— TASK INSTRUCTIONS —
Leave out every picture, and output exactly the lines from the line containing "Click the Budget icon in sidebar" through the last line of the data.

— SUPPLIED RECORDS —
==================================================

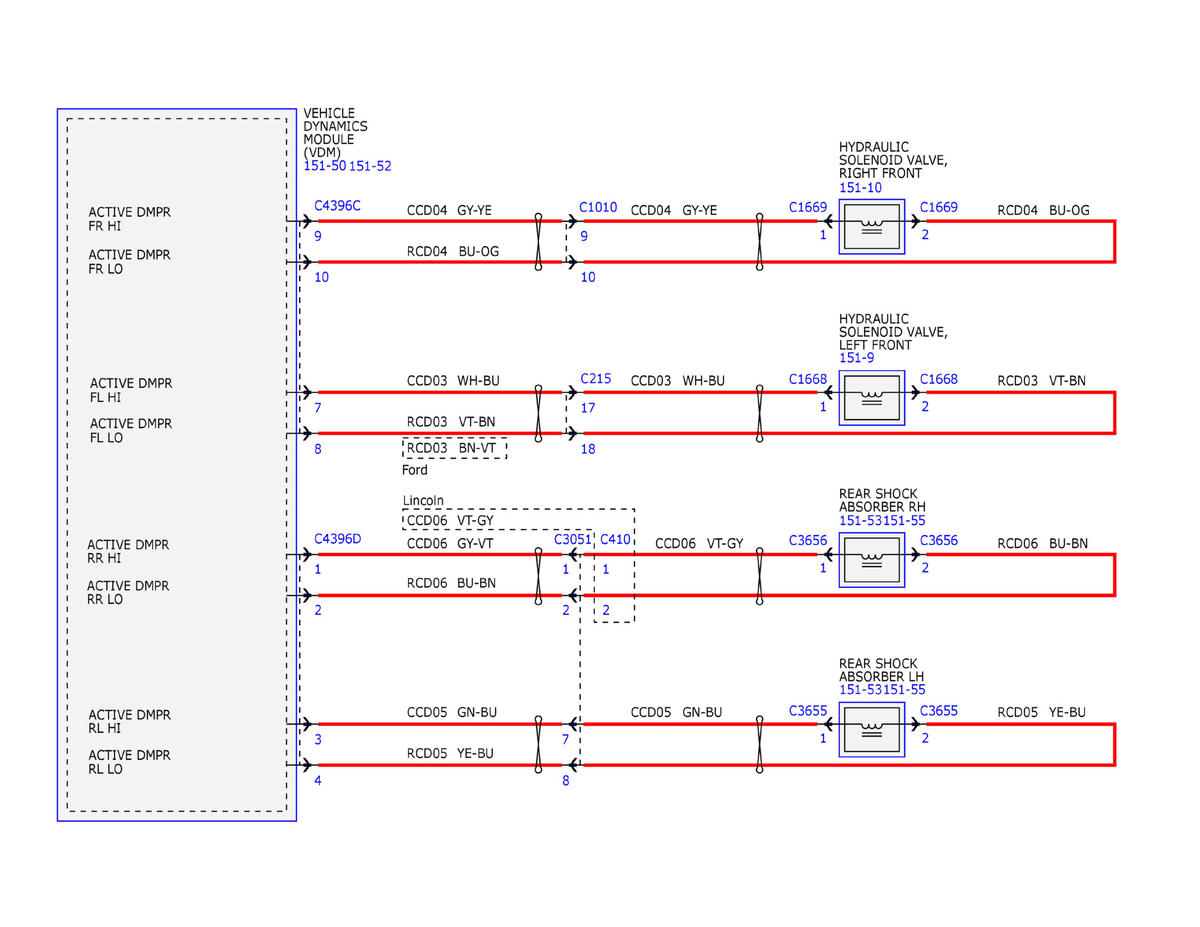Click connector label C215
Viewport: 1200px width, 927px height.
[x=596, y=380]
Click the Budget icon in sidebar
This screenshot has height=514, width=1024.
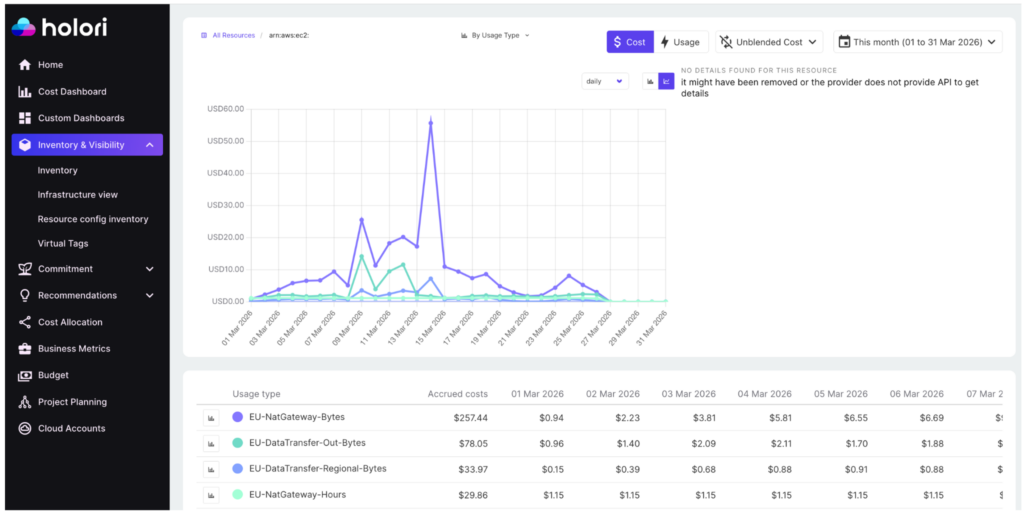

==================================================

— REPLY TO THE TASK —
Click the Budget icon in sidebar
This screenshot has height=514, width=1024.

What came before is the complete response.